3. Storage and Retrieval

Data structures that power Database

Storing and reading data from JSON costly O(n)
We need to use indexes. They make writing slow.
Trade-off in storage systems: Well-chosen indexes speed up read queries, but every index slows down writes, so DBs don’t usually index everything by default. But you choose the indexes.
Hash indexes
- Key-value store (similar to a dictionary type)
- The simplest possible index strategy is to keep an in-memory hashmap where every key is mapped to a byte offset in the data file - the location at which value can be found (Bitstack do this)
- To solve running out of disk space, is to break the log into segments of a certain size by closing a segment file when it reaches a certain size, and then make subsequent writes to a new segment file. We can then perform compaction on these segments.
- We do a companion of a key-value update log, retaining only the most recent value for each key. Can be done in a background thread.
- If a crash happens, we can restore each segment by re-reading the entire segment file from the beginning to the end.
- Hash-table has limitations → must fit in memory, and range queries are not efficient
SSTables and LSM-Trees
- We require that the sequence of key-value pairs is sorted by key. (Sorted String Table or SSTable). With this format, we cannot append a new key-value pair to the segment immediately.
- We merge several SSTable segments into one, retaining only the most recent value
- They’re basically files that store key-value pairs in sorted order. Because they’re sorted and written only once, reading and merging data is fast and predictable.
- In order to find a key, you no need to keep index of all keys in memory. You jump from the name that preceded it alphabetically.
- How the storage engine works:
  - When write comes in, add it to the in-memory balanced tree data structure (red-black tree), i.e. memtable
  - When the memtable gets bigger than some threshold (a few MBs), write it out to an SSD as an SSTable file.
  - To serve a read request, first try to find a key in the memtable, then in the most recent on-disk segment, then in the next-older segment, etc.
  - From time to time, run merging and compaction process inthe background
- IT works well, but it has one problem: if the DB crashes, the most recent writes are lost. We can use separate log on disk to which every write is immediately appenede and write it out to an SSTable.
- This is used in LevelDB and RocksDB, key-value storage engine libraries.
- Patrick O’Neil describes this indexing structure under the Log-Structured Merge-Tree (LSM-Tree)

B-Trees
- They also keep key-value pairs sorted by key
- B-Trees break the DB into fixed-sized blocks or pages (4kb in size) and read or write one page at a time.
- Each page can be identified using an address or location, which allows one page to referto another (similar to a point but on disk)
- The number of references to child pages in one page is called the branching factor.
- The algorithm ensures that the tree remains balanced → a B-tree with n keys always has a depth of O(log n).
- Most databases can fit into a B-tree that is 3-4 levels deep
- To make DB resilient to crashes, it is common to include an additional data structure on a disk: a write-ahead log (WAL or redo log), an append-only file to which every B-tree modification must be written before it can be applied to the page of the tree itself.
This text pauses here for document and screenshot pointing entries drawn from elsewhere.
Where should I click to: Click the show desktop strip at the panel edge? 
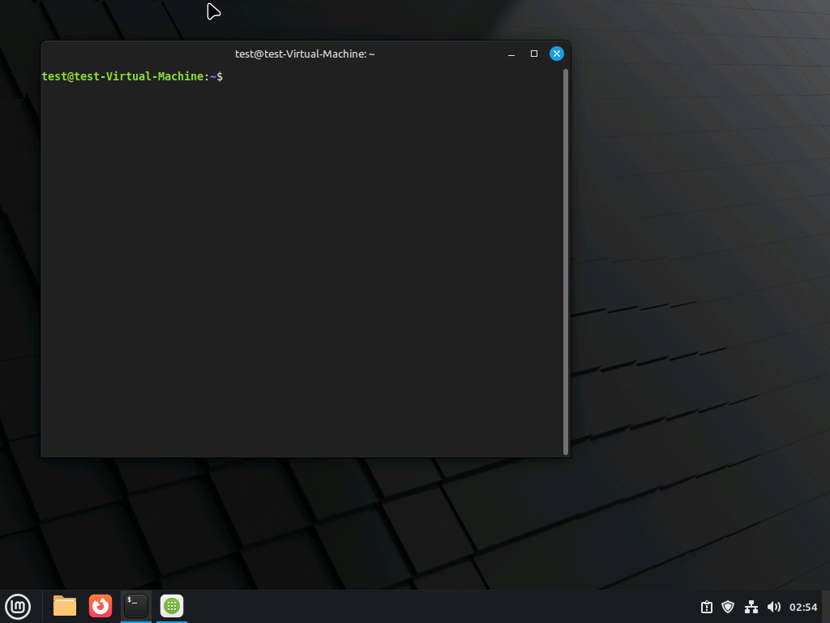coord(828,607)
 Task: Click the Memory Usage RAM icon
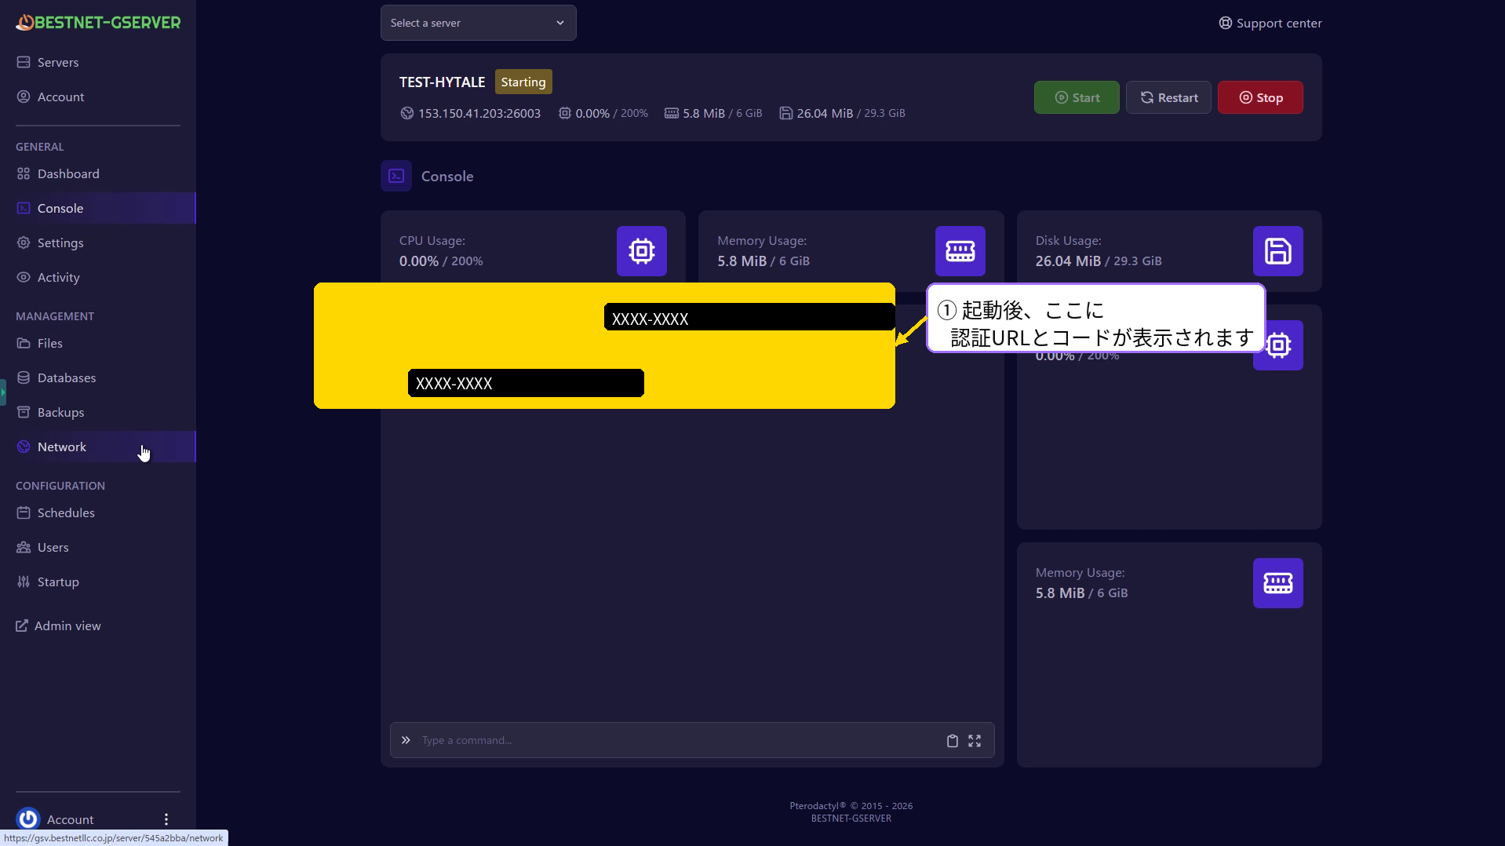pos(960,251)
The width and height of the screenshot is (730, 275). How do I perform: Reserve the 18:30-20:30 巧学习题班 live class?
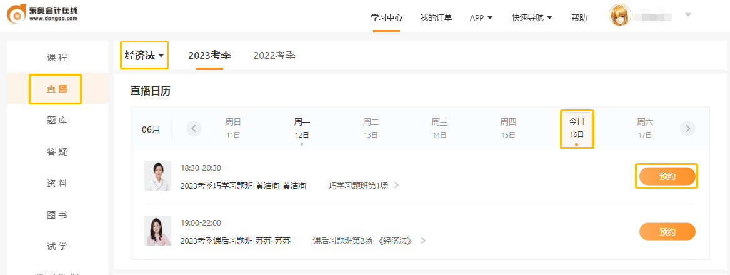[667, 176]
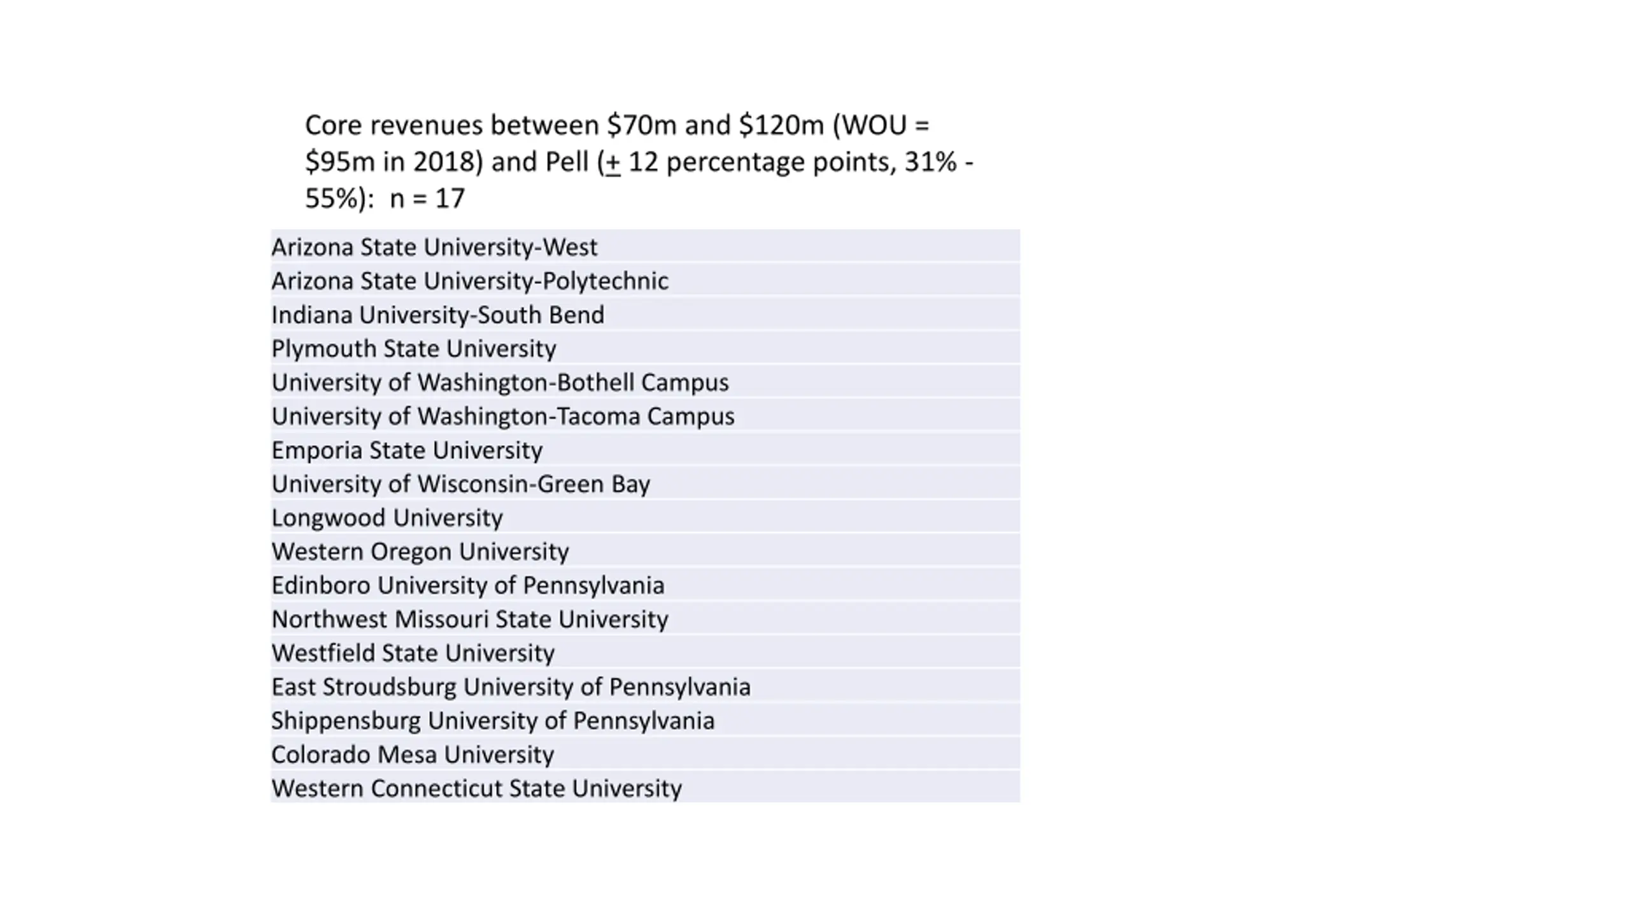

Comparing B-Trees and LSM-trees
- LSM-trees are faster for writes, while B-trees are faster for reads.
- LSM-trees can be compressed better, with smaller files on a disk
- The downside of LSM-trees is that the compaction process can interfere with the performance of ongoing reads and writes
- Another issue with compaction arises at high write throughput→ the disk's finite write bandwidth needs to be shared between the initial write and the compaction threads running in bg
- Mostly used for primary keys
Other indexing structures
- secondary index
- heap files
- clustered index
- concatenated index
- In-memory database (VoltDB, MemSQL, …)

Transaction Processing or Analytics

OLAP vs OLTP
SQL is good for both
Data warehousing → separate DB that analysts can use without affecting OLTP operations. Contains a read-only copy of the data in all various OLTP systems. Uses ETL to get data.
Star and Snowflakes → schema for analytics. Snowflake scheme, dimensions are broken down in subdimensions

Column-Oriented Storage

Don’t store all their values from one row together, but store all the values from each column together.